WORK INSTRUCTION ::
List each line of the data in which the string "agent" appears.
┌─ RECORDS SUPPLIED
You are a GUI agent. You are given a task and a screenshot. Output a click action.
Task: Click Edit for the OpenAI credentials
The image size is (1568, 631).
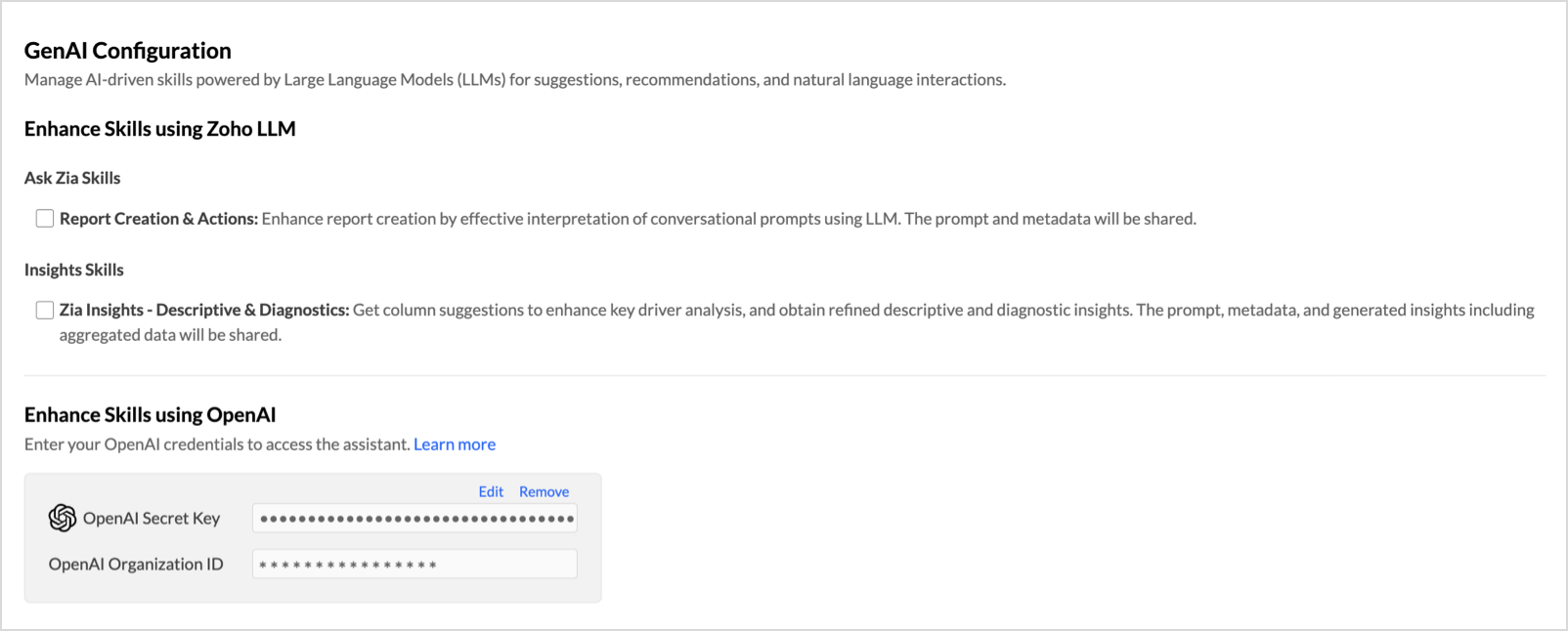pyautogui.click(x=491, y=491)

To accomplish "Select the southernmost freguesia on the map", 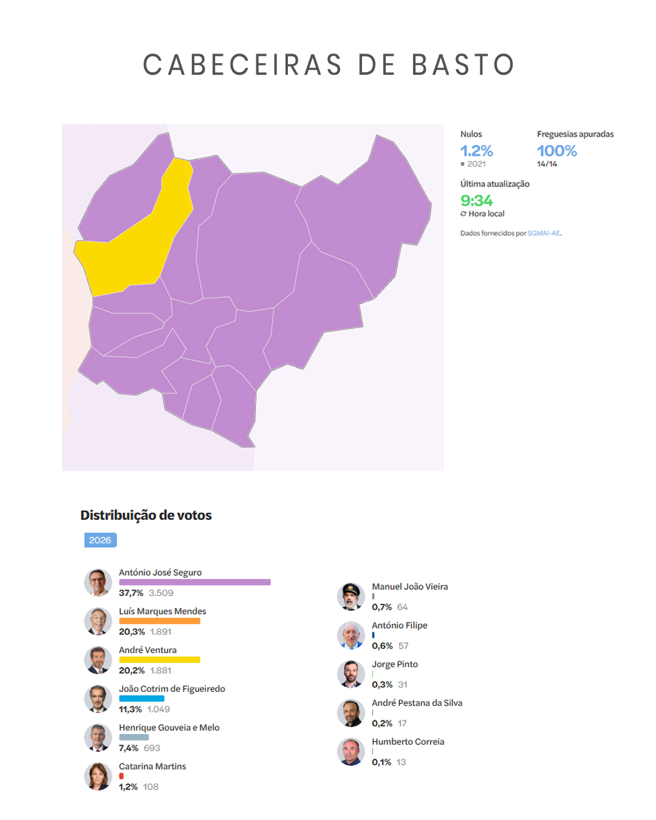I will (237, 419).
└─
┌─ RECORDS SUPPLIED
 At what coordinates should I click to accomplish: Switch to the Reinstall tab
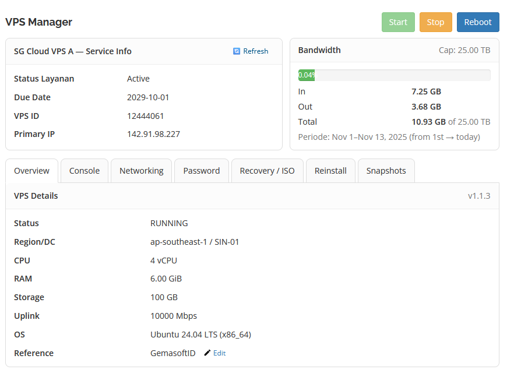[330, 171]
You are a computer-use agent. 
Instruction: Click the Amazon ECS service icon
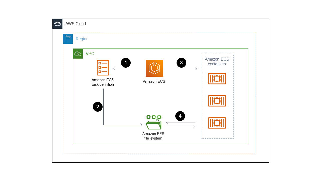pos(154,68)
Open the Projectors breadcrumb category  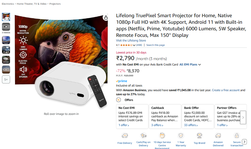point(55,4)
└─
RESPONSE ::
You are a GUI agent. You are given a task and a screenshot. Output a click action.
You are a computer-use agent. 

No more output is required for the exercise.